**Aim of the task:** As soon as the line containing "You are a GUI" appears, copy it and every following line word for word until the records end.

**Extracted data:**

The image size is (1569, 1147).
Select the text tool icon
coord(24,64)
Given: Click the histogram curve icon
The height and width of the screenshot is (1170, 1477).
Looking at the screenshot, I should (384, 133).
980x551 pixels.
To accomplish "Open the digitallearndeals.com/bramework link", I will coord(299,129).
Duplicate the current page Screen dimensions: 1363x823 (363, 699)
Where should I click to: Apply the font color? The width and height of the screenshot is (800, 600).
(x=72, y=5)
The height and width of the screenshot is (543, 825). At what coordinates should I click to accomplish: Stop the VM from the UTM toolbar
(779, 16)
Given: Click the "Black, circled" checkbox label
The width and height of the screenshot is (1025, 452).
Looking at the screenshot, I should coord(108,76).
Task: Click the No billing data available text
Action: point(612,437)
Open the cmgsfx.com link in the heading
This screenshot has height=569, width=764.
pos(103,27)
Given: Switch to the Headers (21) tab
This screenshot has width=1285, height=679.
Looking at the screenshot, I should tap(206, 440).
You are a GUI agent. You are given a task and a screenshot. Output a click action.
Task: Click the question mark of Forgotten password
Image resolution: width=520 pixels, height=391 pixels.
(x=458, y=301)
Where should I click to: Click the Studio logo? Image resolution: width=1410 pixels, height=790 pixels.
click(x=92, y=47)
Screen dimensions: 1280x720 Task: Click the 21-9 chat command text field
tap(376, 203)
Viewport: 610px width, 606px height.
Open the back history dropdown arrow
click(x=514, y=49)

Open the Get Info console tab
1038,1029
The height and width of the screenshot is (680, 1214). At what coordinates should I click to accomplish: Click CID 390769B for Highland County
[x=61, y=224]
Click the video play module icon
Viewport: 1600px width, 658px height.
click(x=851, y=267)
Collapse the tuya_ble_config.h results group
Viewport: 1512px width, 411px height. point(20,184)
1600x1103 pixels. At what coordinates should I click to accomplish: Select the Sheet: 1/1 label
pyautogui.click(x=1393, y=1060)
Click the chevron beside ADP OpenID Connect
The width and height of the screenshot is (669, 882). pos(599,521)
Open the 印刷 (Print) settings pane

**Response below:**
You are a GUI agent. You are given a task and a screenshot. Output a click action.
Task: Click the question mark of Forgotten password
Image resolution: width=520 pixels, height=391 pixels.
(x=458, y=301)
Where should I click to: Click the Studio logo? Image resolution: width=1410 pixels, height=790 pixels.
click(x=92, y=47)
Screen dimensions: 1280x720 Task: Click the 21-9 chat command text field
tap(376, 203)
Viewport: 610px width, 606px height.
Open the back history dropdown arrow
click(x=514, y=49)

Open the Get Info console tab
1038,1029
The height and width of the screenshot is (680, 1214). At what coordinates should I click to accomplish: Click CID 390769B for Highland County
[x=61, y=224]
Click the video play module icon
Viewport: 1600px width, 658px height.
click(x=851, y=267)
Collapse the tuya_ble_config.h results group
Viewport: 1512px width, 411px height. point(20,184)
1600x1103 pixels. At what coordinates should I click to accomplish: Select the Sheet: 1/1 label
pyautogui.click(x=1393, y=1060)
Click the chevron beside ADP OpenID Connect
The width and height of the screenshot is (669, 882). pos(599,521)
Open the 印刷 (Print) settings pane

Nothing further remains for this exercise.